Supplied records START

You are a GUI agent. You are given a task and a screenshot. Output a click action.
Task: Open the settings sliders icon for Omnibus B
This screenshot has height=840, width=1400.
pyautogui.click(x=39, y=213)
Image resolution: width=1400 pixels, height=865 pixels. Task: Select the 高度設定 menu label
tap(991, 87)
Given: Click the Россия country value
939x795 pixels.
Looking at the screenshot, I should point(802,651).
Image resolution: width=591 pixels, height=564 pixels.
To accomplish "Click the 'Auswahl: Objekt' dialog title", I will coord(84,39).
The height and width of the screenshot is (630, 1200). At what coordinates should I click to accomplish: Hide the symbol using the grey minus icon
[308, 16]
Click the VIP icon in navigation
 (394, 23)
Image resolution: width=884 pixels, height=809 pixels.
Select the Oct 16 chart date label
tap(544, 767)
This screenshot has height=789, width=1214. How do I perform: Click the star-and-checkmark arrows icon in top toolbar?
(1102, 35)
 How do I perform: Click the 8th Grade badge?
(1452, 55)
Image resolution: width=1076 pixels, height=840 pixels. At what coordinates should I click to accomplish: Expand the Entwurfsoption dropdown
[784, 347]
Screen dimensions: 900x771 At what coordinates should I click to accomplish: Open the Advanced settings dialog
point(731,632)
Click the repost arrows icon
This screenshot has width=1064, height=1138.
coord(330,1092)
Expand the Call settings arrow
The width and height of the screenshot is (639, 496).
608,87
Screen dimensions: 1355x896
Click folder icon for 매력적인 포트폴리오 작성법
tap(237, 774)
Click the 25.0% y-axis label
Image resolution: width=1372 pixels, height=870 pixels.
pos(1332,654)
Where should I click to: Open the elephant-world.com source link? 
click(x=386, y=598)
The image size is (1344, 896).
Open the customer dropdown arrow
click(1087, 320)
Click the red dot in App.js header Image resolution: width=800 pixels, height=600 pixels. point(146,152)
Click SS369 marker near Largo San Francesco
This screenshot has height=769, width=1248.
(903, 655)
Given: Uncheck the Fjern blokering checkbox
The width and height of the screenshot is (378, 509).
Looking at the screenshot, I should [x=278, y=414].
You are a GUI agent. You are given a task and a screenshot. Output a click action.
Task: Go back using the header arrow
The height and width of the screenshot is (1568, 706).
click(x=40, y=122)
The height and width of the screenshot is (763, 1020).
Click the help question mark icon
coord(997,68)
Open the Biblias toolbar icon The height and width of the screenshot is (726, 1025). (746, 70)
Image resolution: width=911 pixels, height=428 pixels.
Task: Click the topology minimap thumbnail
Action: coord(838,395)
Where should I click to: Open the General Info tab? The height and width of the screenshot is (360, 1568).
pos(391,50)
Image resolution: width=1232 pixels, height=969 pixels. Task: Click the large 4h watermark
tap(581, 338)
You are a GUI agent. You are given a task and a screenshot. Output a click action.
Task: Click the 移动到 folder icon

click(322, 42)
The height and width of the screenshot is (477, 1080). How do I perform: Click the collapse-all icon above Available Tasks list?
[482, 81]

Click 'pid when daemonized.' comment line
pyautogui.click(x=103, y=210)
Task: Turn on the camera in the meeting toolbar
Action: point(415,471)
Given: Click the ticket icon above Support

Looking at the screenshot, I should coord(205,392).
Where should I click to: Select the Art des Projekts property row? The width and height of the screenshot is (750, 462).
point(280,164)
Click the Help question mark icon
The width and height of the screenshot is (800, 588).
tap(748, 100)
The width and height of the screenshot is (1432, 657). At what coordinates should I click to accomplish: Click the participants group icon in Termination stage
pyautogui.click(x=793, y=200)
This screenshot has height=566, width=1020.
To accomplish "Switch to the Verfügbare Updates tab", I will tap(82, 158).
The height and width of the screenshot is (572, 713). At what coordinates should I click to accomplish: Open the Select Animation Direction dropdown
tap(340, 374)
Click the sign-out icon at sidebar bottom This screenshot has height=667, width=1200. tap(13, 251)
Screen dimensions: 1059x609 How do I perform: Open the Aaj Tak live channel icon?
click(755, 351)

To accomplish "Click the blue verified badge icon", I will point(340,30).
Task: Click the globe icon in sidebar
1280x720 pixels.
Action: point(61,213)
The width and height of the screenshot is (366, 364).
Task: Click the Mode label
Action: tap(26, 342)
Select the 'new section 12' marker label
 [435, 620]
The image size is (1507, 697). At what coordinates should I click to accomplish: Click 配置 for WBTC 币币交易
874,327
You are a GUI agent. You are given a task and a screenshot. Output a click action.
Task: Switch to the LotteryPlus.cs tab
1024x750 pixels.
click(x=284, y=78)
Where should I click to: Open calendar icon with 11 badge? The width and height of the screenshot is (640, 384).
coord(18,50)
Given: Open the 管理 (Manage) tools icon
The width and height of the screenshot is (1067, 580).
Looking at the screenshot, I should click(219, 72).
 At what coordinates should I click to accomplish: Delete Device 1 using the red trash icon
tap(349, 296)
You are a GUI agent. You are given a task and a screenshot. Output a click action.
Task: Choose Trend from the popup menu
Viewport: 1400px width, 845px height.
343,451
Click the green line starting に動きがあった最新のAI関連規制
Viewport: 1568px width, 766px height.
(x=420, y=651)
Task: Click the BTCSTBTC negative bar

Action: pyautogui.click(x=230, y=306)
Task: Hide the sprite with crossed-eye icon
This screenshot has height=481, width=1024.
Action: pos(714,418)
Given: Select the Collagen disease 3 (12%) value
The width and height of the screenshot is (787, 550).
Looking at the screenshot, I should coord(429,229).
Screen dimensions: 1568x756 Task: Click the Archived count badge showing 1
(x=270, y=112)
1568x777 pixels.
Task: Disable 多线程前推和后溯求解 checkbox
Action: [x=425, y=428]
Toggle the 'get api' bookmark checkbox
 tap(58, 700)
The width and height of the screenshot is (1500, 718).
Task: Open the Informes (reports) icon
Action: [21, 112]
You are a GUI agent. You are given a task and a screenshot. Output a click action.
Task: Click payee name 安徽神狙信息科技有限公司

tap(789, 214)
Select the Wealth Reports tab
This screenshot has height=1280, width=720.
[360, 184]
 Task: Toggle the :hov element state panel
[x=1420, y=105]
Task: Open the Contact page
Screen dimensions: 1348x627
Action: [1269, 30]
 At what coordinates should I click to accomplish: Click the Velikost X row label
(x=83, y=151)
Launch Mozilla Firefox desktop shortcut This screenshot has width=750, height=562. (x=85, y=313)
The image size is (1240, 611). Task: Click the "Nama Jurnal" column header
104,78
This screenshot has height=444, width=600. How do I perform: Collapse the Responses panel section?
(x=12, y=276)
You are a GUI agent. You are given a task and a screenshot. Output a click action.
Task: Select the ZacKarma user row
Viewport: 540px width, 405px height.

Supplied records END

Goal of the exercise: Each line in the listing above that contains "Switch" should be copied.

Answer box:
To accomplish "Switch to the Verfügbare Updates tab", I will tap(82, 158).
Task: Switch to the LotteryPlus.cs tab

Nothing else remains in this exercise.